By Peter Schaar
Just before Christmas, the European Commission gifted us with a draft Digital Services Act (DSA) – COM (2020) 825 final of 15.12.2020. The new regulatory framework aims to better protect consumers and their fundamental rights online, create a powerful and clear framework for transparency and accountability of online platforms, while improving innovation, growth and competitiveness of the European economy.
Even though the Commission has opted for the regulatory instrument of a regulation (i.e., an EU law directly applicable in all member states), the draft leaves the member states largely free with regard to the definition and handling of illegal content, access and monitoring measures by government agencies. For this reason alone, there can be no real talk of full harmonization.
No paradigm shift
Those who expected the DSA to bring about a paradigm shift toward open data and open standards are likely to be disappointed. The DSA does contain additional transparency rules and provides that the general functioning and parameters of the algorithms used by large online platforms are to be disclosed. However, there is an obligation to ensure access to data only for very large online platforms. It is also limited to scientists and finds its limits when security concerns, trade and business secrets are affected.

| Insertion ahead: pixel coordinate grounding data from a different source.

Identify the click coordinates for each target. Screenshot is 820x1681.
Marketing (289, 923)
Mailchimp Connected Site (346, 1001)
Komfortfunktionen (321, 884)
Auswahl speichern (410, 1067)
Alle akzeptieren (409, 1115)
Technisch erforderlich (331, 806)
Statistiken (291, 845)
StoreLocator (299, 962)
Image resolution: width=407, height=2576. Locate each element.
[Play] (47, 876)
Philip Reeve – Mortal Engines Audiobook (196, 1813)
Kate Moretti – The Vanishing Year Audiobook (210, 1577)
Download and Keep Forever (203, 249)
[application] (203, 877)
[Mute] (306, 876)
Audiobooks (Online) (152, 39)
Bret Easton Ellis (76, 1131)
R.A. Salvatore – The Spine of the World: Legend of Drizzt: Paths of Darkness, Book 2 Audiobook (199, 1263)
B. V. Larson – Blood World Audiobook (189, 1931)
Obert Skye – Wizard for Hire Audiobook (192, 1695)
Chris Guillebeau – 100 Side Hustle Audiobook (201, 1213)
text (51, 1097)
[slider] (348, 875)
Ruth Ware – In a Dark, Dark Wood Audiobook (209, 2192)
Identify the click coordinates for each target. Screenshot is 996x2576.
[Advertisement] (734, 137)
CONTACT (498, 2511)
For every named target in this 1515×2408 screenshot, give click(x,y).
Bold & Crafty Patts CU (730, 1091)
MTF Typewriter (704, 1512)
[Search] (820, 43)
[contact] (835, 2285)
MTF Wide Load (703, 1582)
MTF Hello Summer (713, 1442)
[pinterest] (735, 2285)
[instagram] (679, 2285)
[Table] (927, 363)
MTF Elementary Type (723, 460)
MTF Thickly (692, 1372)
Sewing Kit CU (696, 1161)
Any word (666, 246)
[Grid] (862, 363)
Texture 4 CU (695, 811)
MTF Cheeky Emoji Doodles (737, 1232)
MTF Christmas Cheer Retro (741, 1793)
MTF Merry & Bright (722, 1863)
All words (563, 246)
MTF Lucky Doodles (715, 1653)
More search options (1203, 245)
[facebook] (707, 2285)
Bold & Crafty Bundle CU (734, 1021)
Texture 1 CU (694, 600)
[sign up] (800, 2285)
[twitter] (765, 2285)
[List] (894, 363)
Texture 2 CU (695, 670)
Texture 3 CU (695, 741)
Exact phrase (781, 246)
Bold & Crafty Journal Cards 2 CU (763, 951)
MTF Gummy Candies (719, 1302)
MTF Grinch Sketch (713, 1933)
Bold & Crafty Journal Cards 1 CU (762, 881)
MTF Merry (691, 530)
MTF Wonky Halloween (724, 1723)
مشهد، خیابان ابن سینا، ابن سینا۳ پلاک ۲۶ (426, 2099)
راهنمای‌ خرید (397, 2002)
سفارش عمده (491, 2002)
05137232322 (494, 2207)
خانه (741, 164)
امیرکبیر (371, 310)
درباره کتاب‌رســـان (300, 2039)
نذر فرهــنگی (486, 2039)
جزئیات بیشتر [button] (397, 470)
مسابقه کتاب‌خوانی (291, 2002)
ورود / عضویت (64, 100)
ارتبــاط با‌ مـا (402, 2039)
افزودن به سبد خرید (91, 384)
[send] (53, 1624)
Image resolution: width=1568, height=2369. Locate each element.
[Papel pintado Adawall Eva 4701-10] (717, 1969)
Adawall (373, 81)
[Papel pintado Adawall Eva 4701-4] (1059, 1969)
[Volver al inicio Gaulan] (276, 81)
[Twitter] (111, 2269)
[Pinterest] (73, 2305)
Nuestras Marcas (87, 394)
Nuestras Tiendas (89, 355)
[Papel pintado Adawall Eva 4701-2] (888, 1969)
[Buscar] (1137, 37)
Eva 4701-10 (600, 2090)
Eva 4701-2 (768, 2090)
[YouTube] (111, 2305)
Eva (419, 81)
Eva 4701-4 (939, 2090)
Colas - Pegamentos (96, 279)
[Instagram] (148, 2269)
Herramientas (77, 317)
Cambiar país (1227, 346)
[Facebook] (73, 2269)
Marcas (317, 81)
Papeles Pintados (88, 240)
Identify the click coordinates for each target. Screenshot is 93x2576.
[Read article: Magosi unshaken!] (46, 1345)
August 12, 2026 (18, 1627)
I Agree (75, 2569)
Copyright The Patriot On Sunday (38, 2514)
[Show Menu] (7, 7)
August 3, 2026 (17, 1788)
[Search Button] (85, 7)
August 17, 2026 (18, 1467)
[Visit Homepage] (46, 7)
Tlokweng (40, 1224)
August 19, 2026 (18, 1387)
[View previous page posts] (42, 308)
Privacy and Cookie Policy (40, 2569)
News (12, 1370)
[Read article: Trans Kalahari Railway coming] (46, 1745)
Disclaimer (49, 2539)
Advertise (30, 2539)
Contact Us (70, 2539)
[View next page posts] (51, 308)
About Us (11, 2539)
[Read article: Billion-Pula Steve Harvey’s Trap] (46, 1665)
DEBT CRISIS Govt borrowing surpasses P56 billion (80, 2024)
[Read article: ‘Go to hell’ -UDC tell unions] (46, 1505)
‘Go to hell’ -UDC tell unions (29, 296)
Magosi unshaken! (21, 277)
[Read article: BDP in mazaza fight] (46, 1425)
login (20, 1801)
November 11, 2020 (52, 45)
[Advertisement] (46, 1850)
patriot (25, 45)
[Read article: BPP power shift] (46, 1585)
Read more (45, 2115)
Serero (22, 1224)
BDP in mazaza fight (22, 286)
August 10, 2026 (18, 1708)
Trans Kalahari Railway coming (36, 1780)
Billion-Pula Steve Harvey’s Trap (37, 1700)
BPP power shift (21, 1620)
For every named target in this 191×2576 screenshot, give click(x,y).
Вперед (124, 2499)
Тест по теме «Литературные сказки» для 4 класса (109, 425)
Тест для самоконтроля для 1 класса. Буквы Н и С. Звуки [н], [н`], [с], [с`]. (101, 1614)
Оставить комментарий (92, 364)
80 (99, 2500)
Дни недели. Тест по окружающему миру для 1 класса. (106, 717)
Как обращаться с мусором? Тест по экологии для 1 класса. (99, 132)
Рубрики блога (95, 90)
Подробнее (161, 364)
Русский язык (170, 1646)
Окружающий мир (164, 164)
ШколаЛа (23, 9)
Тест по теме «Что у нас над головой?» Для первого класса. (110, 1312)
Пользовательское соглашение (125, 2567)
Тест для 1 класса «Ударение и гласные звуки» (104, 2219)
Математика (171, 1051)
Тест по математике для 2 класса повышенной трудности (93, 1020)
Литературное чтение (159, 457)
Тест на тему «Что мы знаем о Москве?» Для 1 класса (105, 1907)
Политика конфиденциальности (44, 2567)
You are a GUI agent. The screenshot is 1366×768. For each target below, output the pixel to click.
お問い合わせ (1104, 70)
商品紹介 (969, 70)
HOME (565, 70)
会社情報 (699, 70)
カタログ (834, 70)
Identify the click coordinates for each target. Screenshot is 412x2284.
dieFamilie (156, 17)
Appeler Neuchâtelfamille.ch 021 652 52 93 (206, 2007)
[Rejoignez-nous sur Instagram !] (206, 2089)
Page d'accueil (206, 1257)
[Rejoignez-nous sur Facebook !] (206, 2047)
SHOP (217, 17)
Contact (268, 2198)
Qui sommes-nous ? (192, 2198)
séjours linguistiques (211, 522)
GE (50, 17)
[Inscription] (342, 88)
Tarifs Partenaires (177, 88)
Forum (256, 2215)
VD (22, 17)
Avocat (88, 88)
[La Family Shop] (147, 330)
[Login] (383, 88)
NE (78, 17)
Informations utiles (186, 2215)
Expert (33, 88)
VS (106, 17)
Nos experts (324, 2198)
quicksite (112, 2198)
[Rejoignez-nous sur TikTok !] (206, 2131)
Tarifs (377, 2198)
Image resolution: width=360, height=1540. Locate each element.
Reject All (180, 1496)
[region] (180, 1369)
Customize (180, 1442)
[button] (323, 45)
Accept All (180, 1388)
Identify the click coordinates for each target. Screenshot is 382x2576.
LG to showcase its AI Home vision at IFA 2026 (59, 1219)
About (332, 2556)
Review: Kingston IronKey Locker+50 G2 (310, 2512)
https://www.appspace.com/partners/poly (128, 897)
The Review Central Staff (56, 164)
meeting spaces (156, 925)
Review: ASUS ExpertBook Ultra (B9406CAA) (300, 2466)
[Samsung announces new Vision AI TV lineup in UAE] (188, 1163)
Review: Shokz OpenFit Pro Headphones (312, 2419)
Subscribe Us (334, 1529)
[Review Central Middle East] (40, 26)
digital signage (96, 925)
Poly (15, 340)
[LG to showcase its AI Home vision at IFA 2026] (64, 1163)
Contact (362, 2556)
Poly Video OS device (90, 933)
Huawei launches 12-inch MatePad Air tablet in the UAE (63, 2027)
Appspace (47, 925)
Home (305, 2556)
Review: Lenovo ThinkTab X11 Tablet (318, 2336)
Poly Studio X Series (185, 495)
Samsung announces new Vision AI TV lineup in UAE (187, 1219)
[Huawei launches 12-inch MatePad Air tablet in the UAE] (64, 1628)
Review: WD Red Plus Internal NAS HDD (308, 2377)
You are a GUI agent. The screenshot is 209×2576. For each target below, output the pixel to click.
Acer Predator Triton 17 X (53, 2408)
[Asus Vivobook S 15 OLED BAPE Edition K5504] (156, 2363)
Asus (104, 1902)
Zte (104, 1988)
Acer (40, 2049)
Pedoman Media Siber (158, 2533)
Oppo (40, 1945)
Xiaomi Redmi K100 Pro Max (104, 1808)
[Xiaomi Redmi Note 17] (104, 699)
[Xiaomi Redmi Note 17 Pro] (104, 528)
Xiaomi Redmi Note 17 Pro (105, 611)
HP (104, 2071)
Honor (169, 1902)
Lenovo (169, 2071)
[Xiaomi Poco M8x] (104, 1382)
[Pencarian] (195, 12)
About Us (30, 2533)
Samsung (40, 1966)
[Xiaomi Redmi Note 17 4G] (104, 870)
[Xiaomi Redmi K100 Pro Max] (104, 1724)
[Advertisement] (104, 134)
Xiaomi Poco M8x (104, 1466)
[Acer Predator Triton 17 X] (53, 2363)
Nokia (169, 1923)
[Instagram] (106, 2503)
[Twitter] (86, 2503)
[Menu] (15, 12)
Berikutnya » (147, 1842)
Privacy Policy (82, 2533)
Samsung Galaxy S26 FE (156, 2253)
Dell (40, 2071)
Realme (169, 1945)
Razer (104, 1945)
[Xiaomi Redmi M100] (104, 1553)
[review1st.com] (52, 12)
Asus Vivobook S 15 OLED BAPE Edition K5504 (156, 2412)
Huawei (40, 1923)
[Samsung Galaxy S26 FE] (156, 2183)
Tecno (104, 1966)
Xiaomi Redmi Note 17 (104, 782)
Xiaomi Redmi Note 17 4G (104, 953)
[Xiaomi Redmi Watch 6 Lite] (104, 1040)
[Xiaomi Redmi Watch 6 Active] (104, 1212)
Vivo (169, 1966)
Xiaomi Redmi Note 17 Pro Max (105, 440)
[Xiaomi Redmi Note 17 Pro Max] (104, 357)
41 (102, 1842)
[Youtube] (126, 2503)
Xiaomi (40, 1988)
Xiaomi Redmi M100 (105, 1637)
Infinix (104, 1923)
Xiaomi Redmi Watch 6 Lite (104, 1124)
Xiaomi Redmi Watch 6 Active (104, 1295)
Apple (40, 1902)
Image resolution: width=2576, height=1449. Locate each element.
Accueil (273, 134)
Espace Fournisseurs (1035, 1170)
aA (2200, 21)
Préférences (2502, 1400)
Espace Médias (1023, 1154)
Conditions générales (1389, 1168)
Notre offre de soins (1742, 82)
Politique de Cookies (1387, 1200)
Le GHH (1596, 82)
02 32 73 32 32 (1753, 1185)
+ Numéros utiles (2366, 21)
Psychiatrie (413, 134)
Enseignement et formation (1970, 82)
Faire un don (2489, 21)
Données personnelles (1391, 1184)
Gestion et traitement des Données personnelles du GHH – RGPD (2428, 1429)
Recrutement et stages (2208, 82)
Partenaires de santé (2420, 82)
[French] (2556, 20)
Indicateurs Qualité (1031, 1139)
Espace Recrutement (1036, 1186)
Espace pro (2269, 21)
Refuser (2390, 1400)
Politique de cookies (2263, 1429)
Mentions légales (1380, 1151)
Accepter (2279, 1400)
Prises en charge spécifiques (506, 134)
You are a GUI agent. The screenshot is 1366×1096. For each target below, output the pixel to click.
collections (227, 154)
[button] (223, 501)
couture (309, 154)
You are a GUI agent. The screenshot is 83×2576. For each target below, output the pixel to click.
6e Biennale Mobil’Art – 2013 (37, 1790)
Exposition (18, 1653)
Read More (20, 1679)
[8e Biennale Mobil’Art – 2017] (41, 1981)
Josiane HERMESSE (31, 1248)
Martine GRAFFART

A significant innovation is the differentiation of legal requirements according to the functionality, size and importance of the respective services and the associated enforcement mechanisms. The functional differentiation is made between intermediation, hosting and online platforms. While the previous liability privileges remain in place for intermediary and hosting platforms, online platforms are held more accountable. The extended requirements for online platforms relate specifically to dealing with illegal content and manipulative practices, for which new transparency obligations are also introduced.
The obligations of service providers are graduated according to company size. Micro and small companies are exempted from a number of obligations. In contrast, additional requirements are provided for “very large online platforms” that reach more than 10% of the EU population (45 million). Such platforms must align their internal structures with the requirements of the DSA (risk management and compliance), make their recommendation systems transparent and give users appropriate choices, ensure data exchange with authorities and research, establish codes of conduct and cooperate with authorities in the event of a crisis. They must also systematically examine how their actions affect democracy.
The DSA does not provide for independent supervision, such as that envisaged in the General Data Protection Regulation (GDPR). The task of enforcing the requirements of the regulation is assigned to national authorities (in particular to “Digital Services Coordinators”), which are to be supported by a new European body for digital services. Violations are to be punishable by fines of up to 6% of annual turnover. By comparison, the maximum sanction for data protection violations under the GDPR is 4%. Proceedings against very large online platforms are reserved for the European Commission.
Points of contact with data protection
Even though the DSA is intended to leave the provisions on data protection untouched, there are a number of points of contact and overlaps with the GDPR and other data protection regulations. For example, personal data is processed in many cases – in view of the enormous and growing possibilities for linking, more and more data can be assigned to individual persons.
All specifications as to how this data is to be handled accordingly concern the data protection guaranteed by Art. 8 EU-ChFR This applies to both the metadata and the content. Obligations to cooperate and surrender such data to government and private bodies (for example, in the case of suspected criminal acts or copyright infringements), processing, blocking and detection systems are always also relevant to data protection and must comply with the principle of proportionality. In addition, algorithmic systems that make decisions themselves in an automated manner or prepare them, just like the recommendation systems mentioned in the draft, are also subject to rights and obligations under data protection law, which are not restricted by the DSA.
Finally, there are overlaps in supervision. For example, it should be clarified that the authorities responsible for the supervision of services should in principle be obliged to notify the competent data protection authorities of any breaches of data protection rules they have identified. The European Digital Services Board should coordinate recommendations, specifications or procedures with data protection relevance with the European Data Protection Board.
To return to the initial question: The DSA is not the “silver bullet,” as the Commission itself also states. But the new legal act can become another important building block of a Europe-wide legally secure data infrastructure that respects citizens’ and consumers’ rights. To this end, however, it is necessary to eliminate the identifiable weaknesses. We look forward to the corresponding proposals from the European Parliament.